Open-billed stork blamed for F5 plane crash in Lop Buri in early December

Thailand’s Wildlife Forensic Science Centre has identified the large bird which collided with a Royal Thai Force F5 jet, causing it to crash into a rice field in Chai Badan district of Lop Buri on December 3rd, as an open-billed stork.

Dr. Kanita Oueythavorn, head of the centre at the Department of National Parks, Wildlife and Plant Conservation, told Thai PBS that the bird was identified from a small piece of bone and blood stains found at the site of the crash by DNA analysis.

The DNA matches that of an open-billed stork, said Dr. Kanita, adding that the carcass of the bird and even its feathers were completely destroyed in the mid-air impact, which broke the cockpit windshield.
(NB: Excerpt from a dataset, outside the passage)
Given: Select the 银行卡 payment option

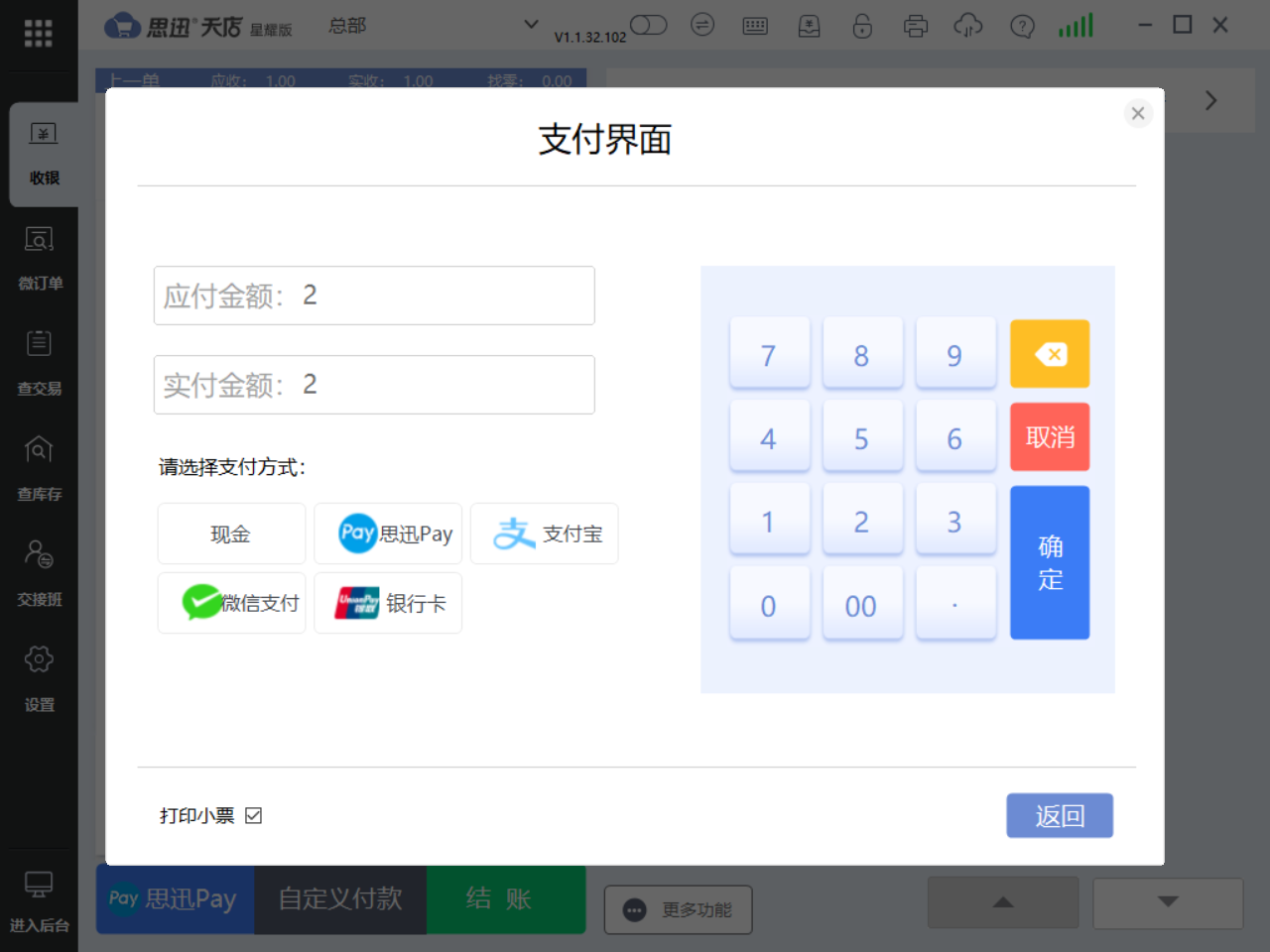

The pilot of the jet sustained some injuries after he lost control of the plane and ejected.

Dr. Kanita warned that there is a likelihood that a similar accident could occur again because of the large number of open-billed storks in the rice fields and swamps in Lop Buri and neighbouring central provinces, collectively known as the country’s rice bowl.

To avoid a repeat of the accident, Dr. Kanita said further studies of the birds’ migration route, their hunting and breeding habits are necessary.

Once described as migratory birds, open-billed storks have become domestic birds due to plenty of food, such as molluscs, in natural settings in the rice fields of the central region.

Rice farmers do not kill or try to expel the birds because they eat the molluscs, which threaten the rice plants.